EXERCISE DATA
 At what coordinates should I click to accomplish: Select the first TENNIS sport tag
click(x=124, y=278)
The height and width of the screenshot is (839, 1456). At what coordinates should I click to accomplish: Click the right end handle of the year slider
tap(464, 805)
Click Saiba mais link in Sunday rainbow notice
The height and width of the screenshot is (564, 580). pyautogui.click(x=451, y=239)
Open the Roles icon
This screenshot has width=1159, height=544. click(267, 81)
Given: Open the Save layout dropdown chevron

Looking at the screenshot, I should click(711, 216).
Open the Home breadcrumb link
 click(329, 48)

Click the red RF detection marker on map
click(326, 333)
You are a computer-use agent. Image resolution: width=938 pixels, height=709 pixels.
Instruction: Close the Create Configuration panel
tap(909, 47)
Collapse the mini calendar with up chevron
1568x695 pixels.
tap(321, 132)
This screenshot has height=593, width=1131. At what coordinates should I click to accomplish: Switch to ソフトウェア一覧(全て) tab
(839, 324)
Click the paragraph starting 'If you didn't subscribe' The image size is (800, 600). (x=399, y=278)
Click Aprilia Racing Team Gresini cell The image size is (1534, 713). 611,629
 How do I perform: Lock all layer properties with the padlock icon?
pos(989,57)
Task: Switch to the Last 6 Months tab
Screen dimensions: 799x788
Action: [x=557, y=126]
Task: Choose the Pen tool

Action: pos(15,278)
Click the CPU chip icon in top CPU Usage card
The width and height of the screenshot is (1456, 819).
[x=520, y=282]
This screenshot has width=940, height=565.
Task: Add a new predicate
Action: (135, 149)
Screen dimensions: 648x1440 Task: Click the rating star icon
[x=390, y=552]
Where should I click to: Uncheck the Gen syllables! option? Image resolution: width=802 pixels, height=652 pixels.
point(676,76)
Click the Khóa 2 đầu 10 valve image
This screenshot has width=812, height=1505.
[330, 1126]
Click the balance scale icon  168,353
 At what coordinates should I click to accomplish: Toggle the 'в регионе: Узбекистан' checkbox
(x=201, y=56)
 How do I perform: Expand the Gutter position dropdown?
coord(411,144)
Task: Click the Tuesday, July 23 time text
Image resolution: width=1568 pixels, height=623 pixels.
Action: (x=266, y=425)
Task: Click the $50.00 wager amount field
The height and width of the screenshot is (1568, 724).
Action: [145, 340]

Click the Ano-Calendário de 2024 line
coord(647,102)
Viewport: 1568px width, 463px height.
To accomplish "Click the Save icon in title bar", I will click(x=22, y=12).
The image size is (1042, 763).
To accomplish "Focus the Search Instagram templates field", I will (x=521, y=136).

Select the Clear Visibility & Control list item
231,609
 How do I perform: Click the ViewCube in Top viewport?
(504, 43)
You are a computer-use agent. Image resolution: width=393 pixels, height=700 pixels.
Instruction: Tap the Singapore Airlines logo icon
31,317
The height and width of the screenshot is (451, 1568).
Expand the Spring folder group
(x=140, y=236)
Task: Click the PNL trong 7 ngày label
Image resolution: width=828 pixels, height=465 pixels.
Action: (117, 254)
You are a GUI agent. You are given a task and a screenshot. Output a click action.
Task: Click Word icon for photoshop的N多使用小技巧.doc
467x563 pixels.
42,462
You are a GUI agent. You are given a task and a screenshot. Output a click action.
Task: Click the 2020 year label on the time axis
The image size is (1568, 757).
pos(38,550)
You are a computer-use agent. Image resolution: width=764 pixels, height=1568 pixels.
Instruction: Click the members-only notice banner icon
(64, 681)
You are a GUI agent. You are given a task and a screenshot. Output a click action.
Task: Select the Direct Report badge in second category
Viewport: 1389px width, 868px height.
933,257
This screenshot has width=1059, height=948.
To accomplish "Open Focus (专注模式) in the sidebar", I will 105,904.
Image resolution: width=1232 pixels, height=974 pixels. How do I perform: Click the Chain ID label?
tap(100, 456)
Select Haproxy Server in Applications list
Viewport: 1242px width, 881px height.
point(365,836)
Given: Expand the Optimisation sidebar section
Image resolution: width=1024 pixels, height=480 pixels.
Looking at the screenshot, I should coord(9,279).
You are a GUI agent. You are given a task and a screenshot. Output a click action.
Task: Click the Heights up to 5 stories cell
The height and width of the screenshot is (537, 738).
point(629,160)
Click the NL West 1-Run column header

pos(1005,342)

ABOUT THIS EXERCISE
Repeat, without change, each line of the data above from the one that contains "Image resolution: width=1024" through the final line, counting both.

OUTPUT BELOW
Image resolution: width=1024 pixels, height=480 pixels.
Looking at the screenshot, I should coord(9,279).
You are a GUI agent. You are given a task and a screenshot. Output a click action.
Task: Click the Heights up to 5 stories cell
The height and width of the screenshot is (537, 738).
point(629,160)
Click the NL West 1-Run column header

pos(1005,342)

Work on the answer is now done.